Your instructions: Reproduce every one of the records below character for character, keeping the original line breaks.

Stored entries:
------------------------------------------------------------------------

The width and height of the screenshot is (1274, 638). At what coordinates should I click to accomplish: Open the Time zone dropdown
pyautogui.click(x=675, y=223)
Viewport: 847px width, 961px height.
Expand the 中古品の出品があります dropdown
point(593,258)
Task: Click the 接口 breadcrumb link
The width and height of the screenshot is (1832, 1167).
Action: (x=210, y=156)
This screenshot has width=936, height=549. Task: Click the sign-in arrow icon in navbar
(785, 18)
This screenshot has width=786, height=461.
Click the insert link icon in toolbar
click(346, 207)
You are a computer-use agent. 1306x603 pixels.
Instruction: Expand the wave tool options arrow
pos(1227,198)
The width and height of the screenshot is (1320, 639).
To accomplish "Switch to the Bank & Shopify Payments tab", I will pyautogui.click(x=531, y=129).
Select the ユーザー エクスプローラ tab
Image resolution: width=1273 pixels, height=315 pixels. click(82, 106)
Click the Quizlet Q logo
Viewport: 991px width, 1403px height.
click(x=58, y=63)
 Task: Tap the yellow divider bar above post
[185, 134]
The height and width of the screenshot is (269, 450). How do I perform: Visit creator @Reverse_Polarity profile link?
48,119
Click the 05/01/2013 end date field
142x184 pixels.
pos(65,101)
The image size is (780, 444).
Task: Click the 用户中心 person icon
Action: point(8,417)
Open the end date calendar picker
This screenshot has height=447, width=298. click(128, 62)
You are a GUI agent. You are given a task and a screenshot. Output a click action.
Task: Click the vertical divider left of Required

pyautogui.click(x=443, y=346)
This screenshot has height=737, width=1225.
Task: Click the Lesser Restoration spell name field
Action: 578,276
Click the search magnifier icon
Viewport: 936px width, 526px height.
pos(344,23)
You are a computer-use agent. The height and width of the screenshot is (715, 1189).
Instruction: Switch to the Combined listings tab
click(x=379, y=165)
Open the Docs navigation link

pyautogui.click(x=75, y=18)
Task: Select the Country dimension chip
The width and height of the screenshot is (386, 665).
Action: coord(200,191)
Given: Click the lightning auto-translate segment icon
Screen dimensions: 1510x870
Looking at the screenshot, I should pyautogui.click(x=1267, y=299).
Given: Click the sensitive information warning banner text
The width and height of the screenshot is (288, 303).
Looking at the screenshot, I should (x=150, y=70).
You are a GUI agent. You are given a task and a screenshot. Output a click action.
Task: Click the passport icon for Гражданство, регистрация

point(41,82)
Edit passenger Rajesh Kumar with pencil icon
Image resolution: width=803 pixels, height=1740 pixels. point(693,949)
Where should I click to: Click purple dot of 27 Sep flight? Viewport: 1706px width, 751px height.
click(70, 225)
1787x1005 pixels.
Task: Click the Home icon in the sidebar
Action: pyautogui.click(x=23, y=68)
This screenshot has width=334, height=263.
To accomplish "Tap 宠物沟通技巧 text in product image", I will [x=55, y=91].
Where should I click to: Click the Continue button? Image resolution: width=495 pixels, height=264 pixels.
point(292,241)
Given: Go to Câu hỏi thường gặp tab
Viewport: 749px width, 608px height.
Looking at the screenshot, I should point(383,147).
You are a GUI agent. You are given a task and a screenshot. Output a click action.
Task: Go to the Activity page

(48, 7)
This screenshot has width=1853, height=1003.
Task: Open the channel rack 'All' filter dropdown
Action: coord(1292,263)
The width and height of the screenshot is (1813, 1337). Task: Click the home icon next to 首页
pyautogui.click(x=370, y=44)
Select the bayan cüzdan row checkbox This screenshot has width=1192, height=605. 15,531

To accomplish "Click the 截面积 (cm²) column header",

------------------------------------------------------------------------

Task response:
The width and height of the screenshot is (1274, 638). At what coordinates should I click to accomplish: Open the Time zone dropdown
pyautogui.click(x=675, y=223)
Viewport: 847px width, 961px height.
Expand the 中古品の出品があります dropdown
point(593,258)
Task: Click the 接口 breadcrumb link
The width and height of the screenshot is (1832, 1167).
Action: (x=210, y=156)
This screenshot has width=936, height=549. Task: Click the sign-in arrow icon in navbar
(785, 18)
This screenshot has width=786, height=461.
Click the insert link icon in toolbar
click(346, 207)
You are a computer-use agent. 1306x603 pixels.
Instruction: Expand the wave tool options arrow
pos(1227,198)
The width and height of the screenshot is (1320, 639).
To accomplish "Switch to the Bank & Shopify Payments tab", I will pyautogui.click(x=531, y=129).
Select the ユーザー エクスプローラ tab
Image resolution: width=1273 pixels, height=315 pixels. click(82, 106)
Click the Quizlet Q logo
Viewport: 991px width, 1403px height.
click(x=58, y=63)
 Task: Tap the yellow divider bar above post
[185, 134]
The height and width of the screenshot is (269, 450). How do I perform: Visit creator @Reverse_Polarity profile link?
48,119
Click the 05/01/2013 end date field
142x184 pixels.
pos(65,101)
The image size is (780, 444).
Task: Click the 用户中心 person icon
Action: point(8,417)
Open the end date calendar picker
This screenshot has height=447, width=298. click(128, 62)
You are a GUI agent. You are given a task and a screenshot. Output a click action.
Task: Click the vertical divider left of Required

pyautogui.click(x=443, y=346)
This screenshot has height=737, width=1225.
Task: Click the Lesser Restoration spell name field
Action: 578,276
Click the search magnifier icon
Viewport: 936px width, 526px height.
pos(344,23)
You are a computer-use agent. The height and width of the screenshot is (715, 1189).
Instruction: Switch to the Combined listings tab
click(x=379, y=165)
Open the Docs navigation link

pyautogui.click(x=75, y=18)
Task: Select the Country dimension chip
The width and height of the screenshot is (386, 665).
Action: coord(200,191)
Given: Click the lightning auto-translate segment icon
Screen dimensions: 1510x870
Looking at the screenshot, I should pyautogui.click(x=1267, y=299).
Given: Click the sensitive information warning banner text
The width and height of the screenshot is (288, 303).
Looking at the screenshot, I should (x=150, y=70).
You are a GUI agent. You are given a task and a screenshot. Output a click action.
Task: Click the passport icon for Гражданство, регистрация

point(41,82)
Edit passenger Rajesh Kumar with pencil icon
Image resolution: width=803 pixels, height=1740 pixels. point(693,949)
Where should I click to: Click purple dot of 27 Sep flight? Viewport: 1706px width, 751px height.
click(70, 225)
1787x1005 pixels.
Task: Click the Home icon in the sidebar
Action: pyautogui.click(x=23, y=68)
This screenshot has width=334, height=263.
To accomplish "Tap 宠物沟通技巧 text in product image", I will [x=55, y=91].
Where should I click to: Click the Continue button? Image resolution: width=495 pixels, height=264 pixels.
point(292,241)
Given: Go to Câu hỏi thường gặp tab
Viewport: 749px width, 608px height.
Looking at the screenshot, I should point(383,147).
You are a GUI agent. You are given a task and a screenshot. Output a click action.
Task: Go to the Activity page

(48, 7)
This screenshot has width=1853, height=1003.
Task: Open the channel rack 'All' filter dropdown
Action: coord(1292,263)
The width and height of the screenshot is (1813, 1337). Task: Click the home icon next to 首页
pyautogui.click(x=370, y=44)
Select the bayan cüzdan row checkbox This screenshot has width=1192, height=605. 15,531

To accomplish "Click the 截面积 (cm²) column header",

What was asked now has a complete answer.